As membrane‐bound extracellular vesicles, exosomes have targeting ability for specific cell types, and the cellular environment strongly impacts their content and uptake efficiency. Inspired by these natural properties, researchers from the Shanghai Jiao Tong University School of Medicine evaluated the impacts of various cellular stress conditions on the uptake efficiency of tumor iterated exosomes. They found that low‐pH treatment caused increased uptake efficiency and retained cell‐type specificity. Lipidomics analyses and molecular dynamics simulations reveal a glycerolipid self‐aggregation‐based mechanism for the enhanced homologous uptake. Furthermore, these low‐pH reprogrammed exosomes are developed into a smart drug delivery platform, which is capable of specifically targeting tumor cells and selectively releasing diverse chemodrugs in response to the exosome rupture by the near‐infrared irradiance‐triggered burst of reactive oxygen species. This platform exerts safe and enhanced antitumor effects demonstrated by multiple model mice experiments. These results open a new avenue to reprogram exosomes for smart drug delivery and potentially personalized therapy against their homologous tumor.

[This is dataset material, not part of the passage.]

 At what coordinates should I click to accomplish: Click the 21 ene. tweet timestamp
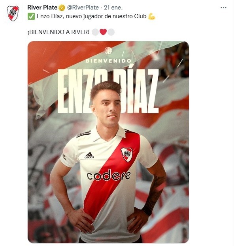(x=113, y=8)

Culture conditions and mechanisms for enhancing exosome’s cell uptake
and its antitumor therapy applications
a) Procedure for screening cell culture conditions to obtain exosomes with high delivery efficiency, including normal condition (N), ultraviolet irradiation stress treatment (UV), low‐pH culture medium treatment (LP), high temperature treatment (HT), H2O2 treatment (H2O2), and hypoxia environment treatment (Hyp). b) Mechanism for the enhanced uptake of the lipid‐reprogrammed exosomes. c) Strategy for drug loading and synthetically anticancer therapy combining chemotherapy with photodynamic therapy.